- _Task details_: Output exactly, and only, the stretch of lines beginning at the line with "Given: Click the" and ending at the last line of the listing below. Drop the pictures.

- _Supplied data_:
#####

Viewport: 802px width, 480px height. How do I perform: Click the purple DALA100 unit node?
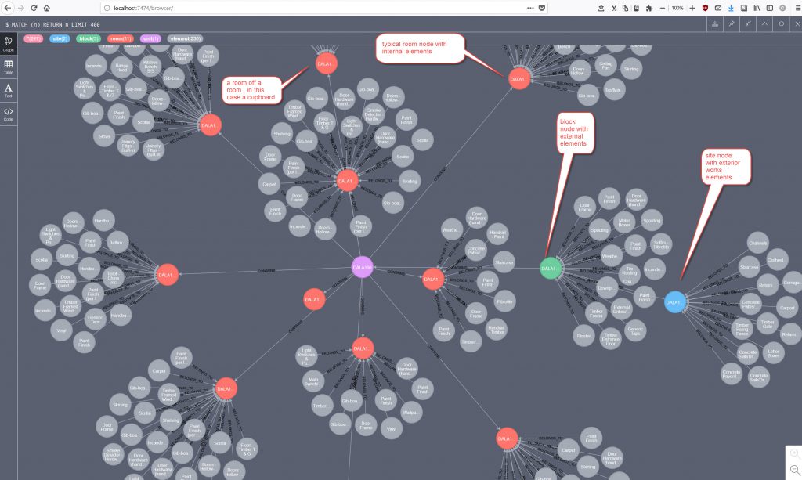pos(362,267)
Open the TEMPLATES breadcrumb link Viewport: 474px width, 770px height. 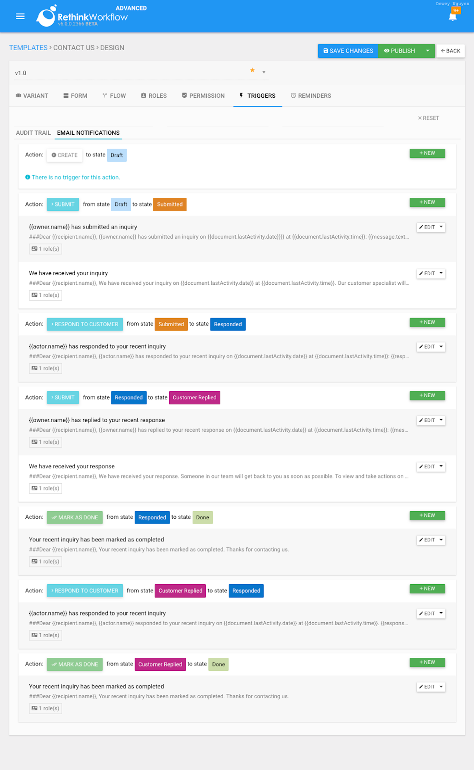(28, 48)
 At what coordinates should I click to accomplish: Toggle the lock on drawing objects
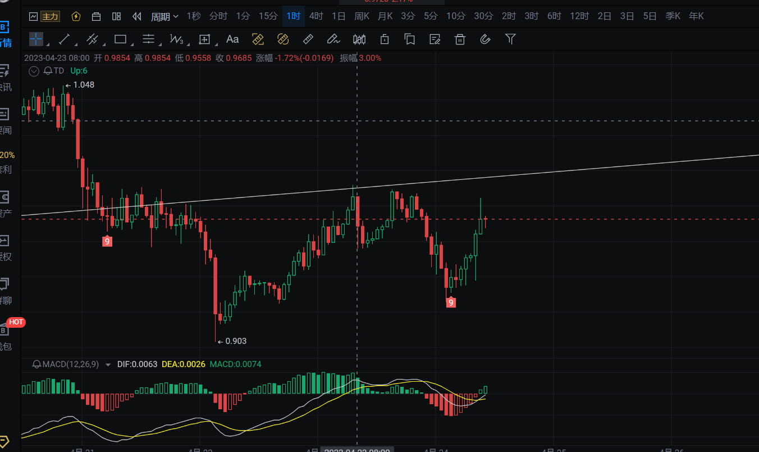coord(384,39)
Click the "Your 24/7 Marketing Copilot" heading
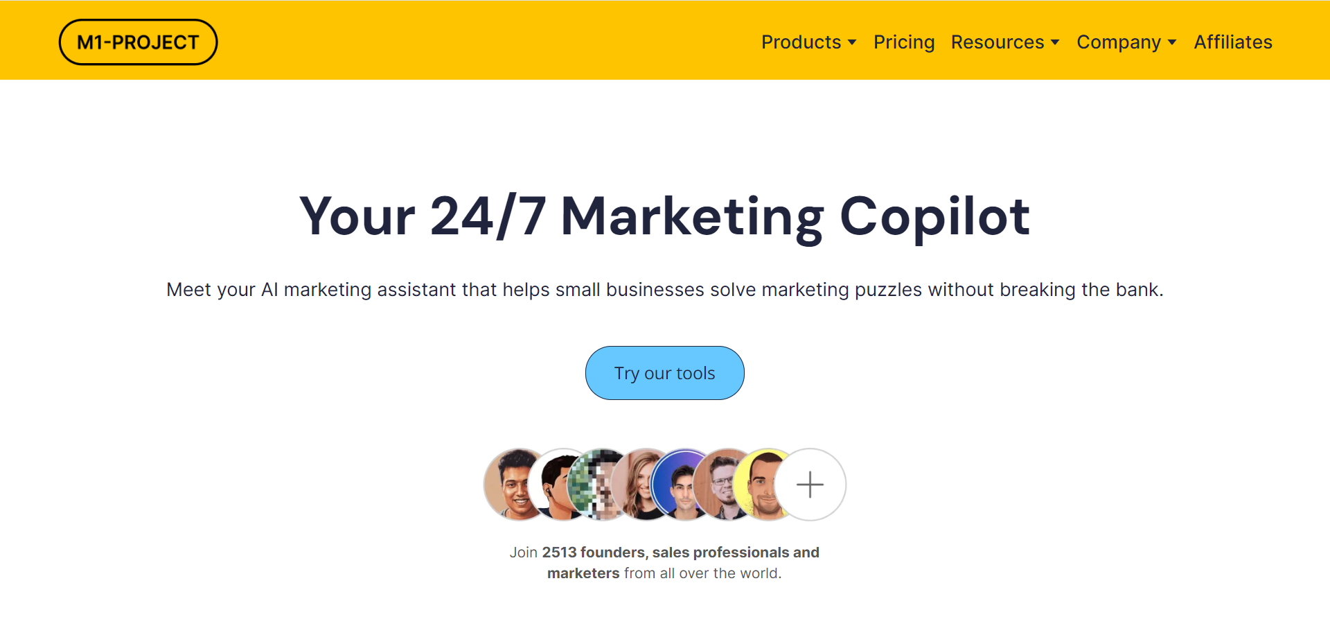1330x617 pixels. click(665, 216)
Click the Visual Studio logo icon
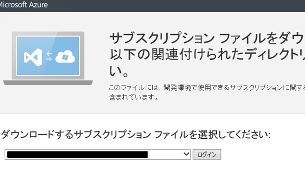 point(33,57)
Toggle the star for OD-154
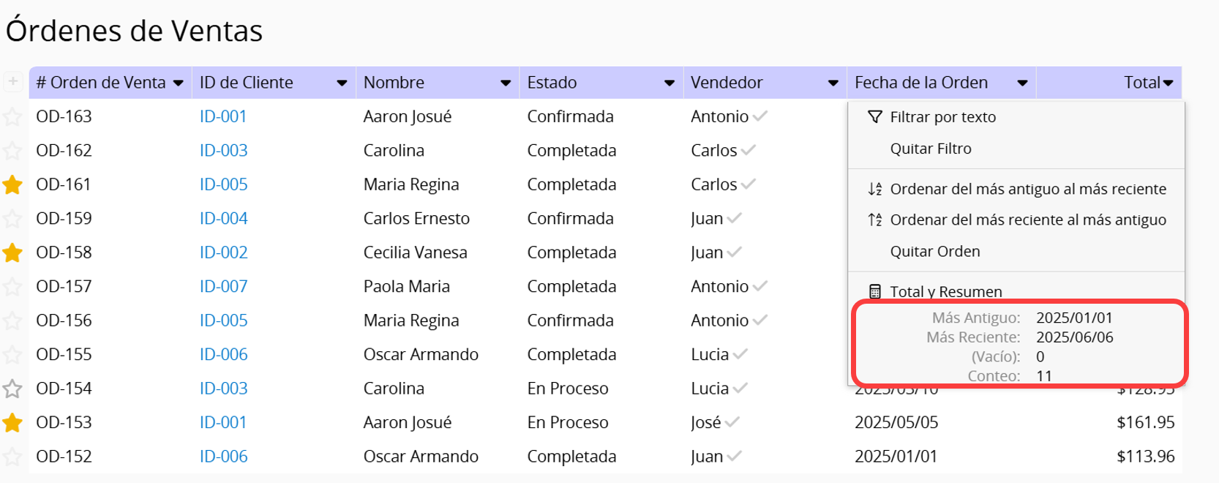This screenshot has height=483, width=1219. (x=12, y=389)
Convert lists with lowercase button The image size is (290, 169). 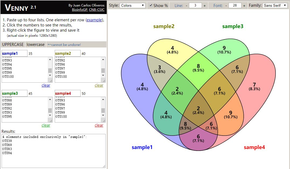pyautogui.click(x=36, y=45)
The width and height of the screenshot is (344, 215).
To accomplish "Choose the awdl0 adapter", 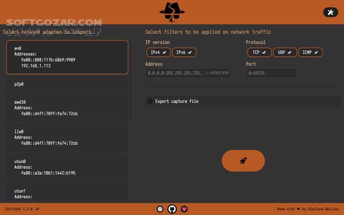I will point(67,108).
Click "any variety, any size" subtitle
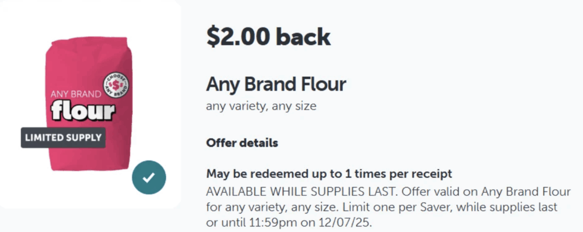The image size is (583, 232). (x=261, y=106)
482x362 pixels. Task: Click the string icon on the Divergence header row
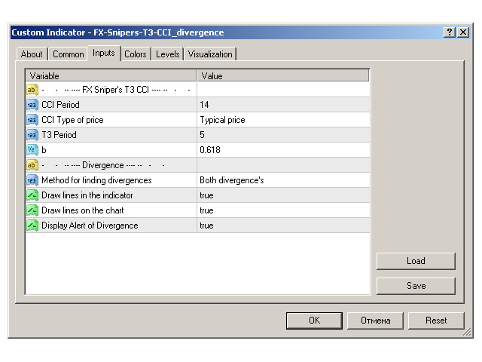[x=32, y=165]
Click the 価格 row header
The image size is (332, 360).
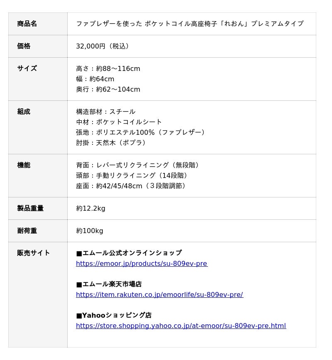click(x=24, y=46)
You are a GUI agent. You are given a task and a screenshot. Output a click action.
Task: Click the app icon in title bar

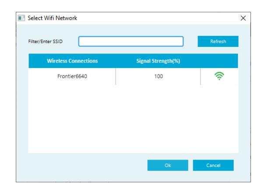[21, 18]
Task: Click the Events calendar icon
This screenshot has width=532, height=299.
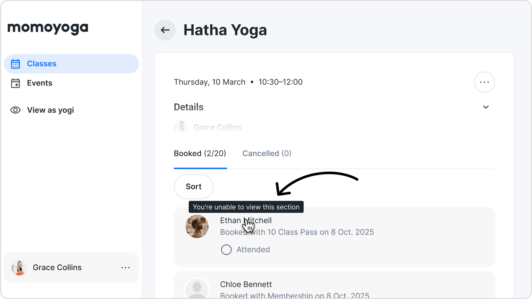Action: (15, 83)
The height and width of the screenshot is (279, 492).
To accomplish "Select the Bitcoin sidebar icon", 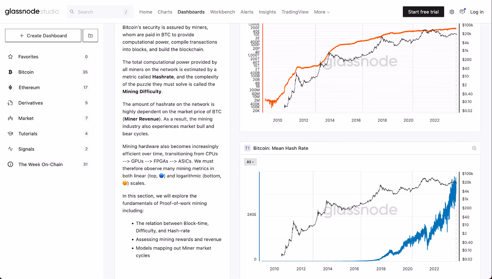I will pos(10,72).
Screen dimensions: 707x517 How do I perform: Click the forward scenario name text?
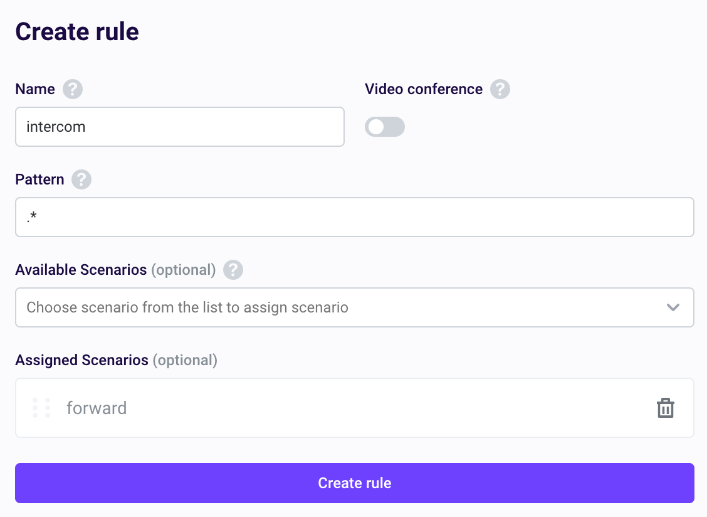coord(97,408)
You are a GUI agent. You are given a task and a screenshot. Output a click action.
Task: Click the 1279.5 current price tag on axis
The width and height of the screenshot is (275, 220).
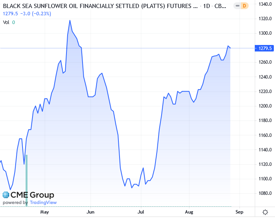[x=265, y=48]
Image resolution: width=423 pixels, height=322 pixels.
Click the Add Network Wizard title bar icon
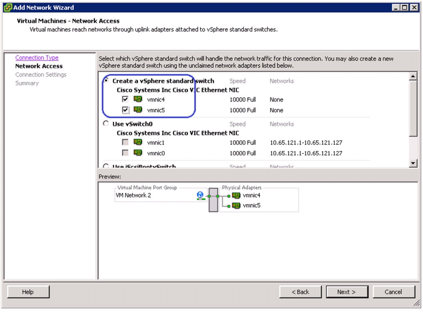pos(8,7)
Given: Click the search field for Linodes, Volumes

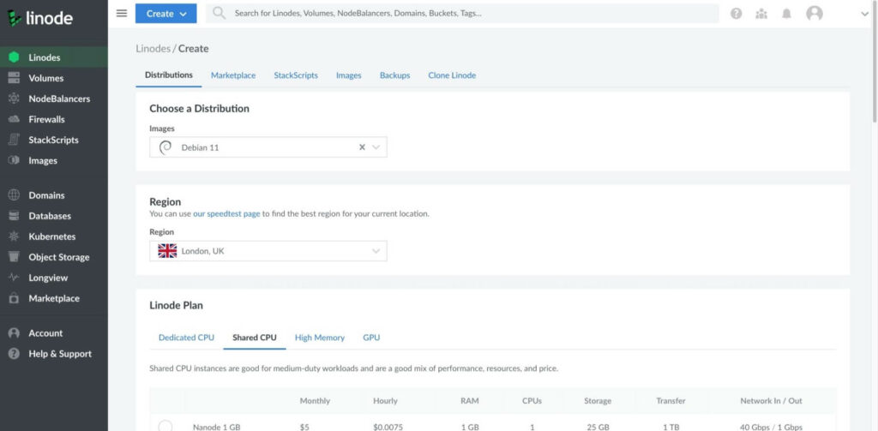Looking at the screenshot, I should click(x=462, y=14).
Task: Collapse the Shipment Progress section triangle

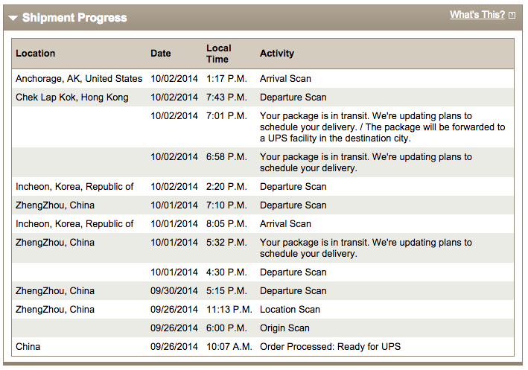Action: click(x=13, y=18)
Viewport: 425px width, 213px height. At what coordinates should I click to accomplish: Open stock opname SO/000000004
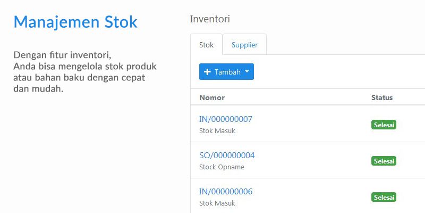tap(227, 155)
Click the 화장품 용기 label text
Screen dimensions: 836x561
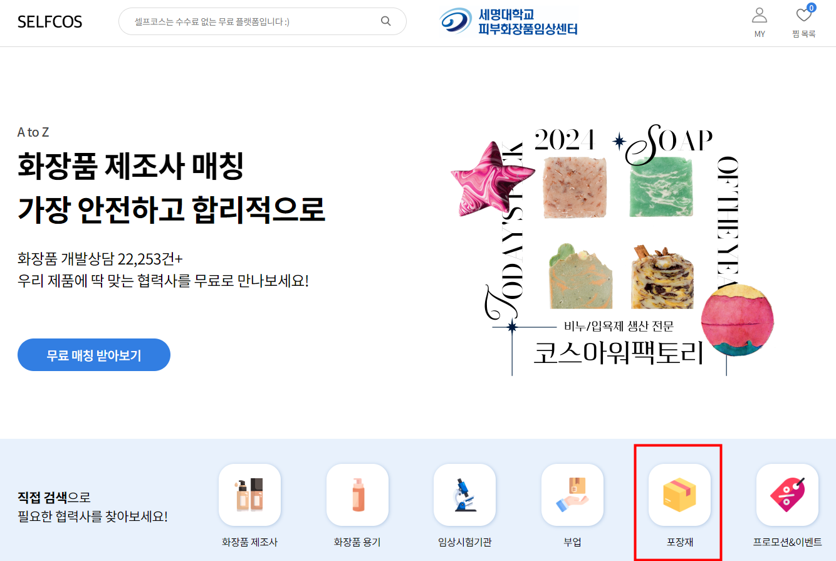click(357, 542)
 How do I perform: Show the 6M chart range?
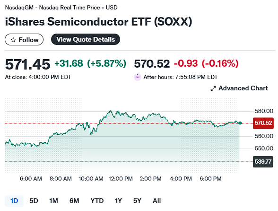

#####

- _Response_:
Given: Click the search field for Linodes, Volumes

Looking at the screenshot, I should click(x=462, y=14).
Task: Collapse the Shipment Progress section triangle

Action: click(x=13, y=18)
Viewport: 425px width, 213px height. At what coordinates should I click to accomplish: Open stock opname SO/000000004
tap(227, 155)
Click the 화장품 용기 label text
Screen dimensions: 836x561
click(357, 542)
 How do I perform: Show the 6M chart range?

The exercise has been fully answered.